How to do integral $\int\frac1{x^3+x+1}dx$? I've been stuck by this integral. I only knew that roots of the cubic equation are complex.
Please help me with this. $$\int\frac{dx}{x^3+x+1}$$
 A: Since $x^3+x+1=(x-a)((x-b)^2+c^2)$ with$$\begin{align}a&:=\sqrt[3]{\frac{\sqrt{93}-9}{18}}-\sqrt[3]{\frac{2/3}{\sqrt{93}-9}},\\b&:=\frac{1}{\sqrt[3]{12(\sqrt{93}-9)}}-\sqrt[3]{\frac{\sqrt{93}-9}{144}},\\c&:=\sqrt{3}\left(\frac{1}{\sqrt[3]{12(\sqrt{93}-9)}}+\sqrt[3]{\frac{\sqrt{93}-9}{144}}\right),\end{align}$$the integrand is as follows (double-check my partial fractions):$$\frac{1}{(x-a)((x-b)^2+c^2)}=\frac{1}{(b-a)^2+C^2}\left(\frac{1}{x-a}+\frac{(b-a)-(x-b)}{(x-b)^2+c^2}\right).$$So the most general antiderivative is$$\frac{1}{(b-a)^2+C^2}\left(\ln\frac{|x-a|}{\sqrt{(x-b)^2+c^2}}+\frac{b-a}{c}\arctan\frac{x-b}{c}\right)+C,$$where the locally constant function $C$ can have different values either side of $x=a$.
A: $x^3+x+1$ has one real and a pair of complex roots. The real root is $r= -0.6823$, given analytically by the Cardano’s formula. Decompose the integrand in terms of $r$
\begin{align}
\frac1{x^3+x+1}&= \frac1{(x-r)(x^2+rx-1/r)}
=\frac r{2r +3}\left(-\frac1{x-r}+\frac{x+2r}{x^2+rx-1/r}\right)
\end{align}
and then integrate to obtain
$$\int \frac{dx}{x^3+x+1}
=\frac r{2r +3}\left(-\ln\frac{x-r}{\sqrt{ x^2+rx-1/r}}
+\frac{ 3r \tan^{-1}\frac{2x+r}{\sqrt{1-3/r} } }{\sqrt{1-3/r}}\right)
$$
where $r^3=-r-1$ is recognized in above derivation.
A: Decomposing in simple fractions,
$$\frac1{x^3+x+1}=\frac a{x-r}+\frac{bx+c}{x^2-2px+p^2+q^2}
\\=\frac a{x-r}+b\frac{x-p}{(x-p)^2+q^2}+\frac{bp+c}{(x-p)^2+q^2}.$$
The antiderivatives of the terms are
$$a\log(x-r)$$
$$\frac b2\log((x-p)^2+q^2)$$
and
$$\frac{bp+c}q\arctan\frac{x-p}q.$$
All coefficients are functions of the roots.

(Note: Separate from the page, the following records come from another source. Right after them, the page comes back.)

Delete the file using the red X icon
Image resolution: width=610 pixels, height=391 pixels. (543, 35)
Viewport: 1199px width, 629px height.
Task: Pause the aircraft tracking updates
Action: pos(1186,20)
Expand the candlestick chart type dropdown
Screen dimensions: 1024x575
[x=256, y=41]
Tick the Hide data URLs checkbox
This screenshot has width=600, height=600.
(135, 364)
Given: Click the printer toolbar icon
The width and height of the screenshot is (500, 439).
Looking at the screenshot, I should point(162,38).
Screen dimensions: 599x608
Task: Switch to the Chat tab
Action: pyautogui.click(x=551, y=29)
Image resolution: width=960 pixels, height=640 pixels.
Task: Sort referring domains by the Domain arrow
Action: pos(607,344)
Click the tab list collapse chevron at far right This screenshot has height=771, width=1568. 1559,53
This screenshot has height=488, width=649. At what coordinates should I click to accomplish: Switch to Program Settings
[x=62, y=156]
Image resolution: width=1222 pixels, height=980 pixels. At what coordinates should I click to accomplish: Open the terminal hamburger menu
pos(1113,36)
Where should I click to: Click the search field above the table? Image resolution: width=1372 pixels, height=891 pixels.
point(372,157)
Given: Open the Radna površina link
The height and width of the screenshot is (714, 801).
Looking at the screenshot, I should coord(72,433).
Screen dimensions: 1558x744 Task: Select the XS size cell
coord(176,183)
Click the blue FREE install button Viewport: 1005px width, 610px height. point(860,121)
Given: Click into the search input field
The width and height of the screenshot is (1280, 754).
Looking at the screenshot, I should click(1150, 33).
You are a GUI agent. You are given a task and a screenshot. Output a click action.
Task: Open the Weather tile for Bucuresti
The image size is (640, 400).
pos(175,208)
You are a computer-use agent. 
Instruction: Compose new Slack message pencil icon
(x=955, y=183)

A: My favored way with polynomials in denominator (for any degree with or without real roots)
$$\int\frac{dx}{x^3+x+1}=\int\frac{dx}{(x-a)(x-b)(x-c) }$$ where $(a,b,c)$ are the roots. Now, using partial fraction decomposition, the integrand is
$$\frac{1}{(a-b)
   (a-c) (x-a)}+\frac{1}{(b-a) (b-c) (x-b)}+\frac{1}{(c-a) (c-b) (x-c)}$$ So, the antiderivative is
$$\frac{\log(|x-a|)}{(a-b)
   (a-c) }+\frac{\log(|x-b|)}{(b-a) (b-c) }+\frac{\log(|x-c|)}{(c-a) (c-b) }$$ Now, computing the roots using the hyperbolic method for one real root
$$a=-\frac{2 }{\sqrt{3}}\sinh \left(\frac{1}{3} \sinh ^{-1}\left(\frac{3
   \sqrt{3}}{2}\right)\right)$$ Now, the sum of the roots is $0$ and their product is $-1$; moreover $b$ and $c$ are complex conjugate; then, they are "simple" to compute. By the end, recombining the second and third terms, you will end with an arctangent and a logarithm.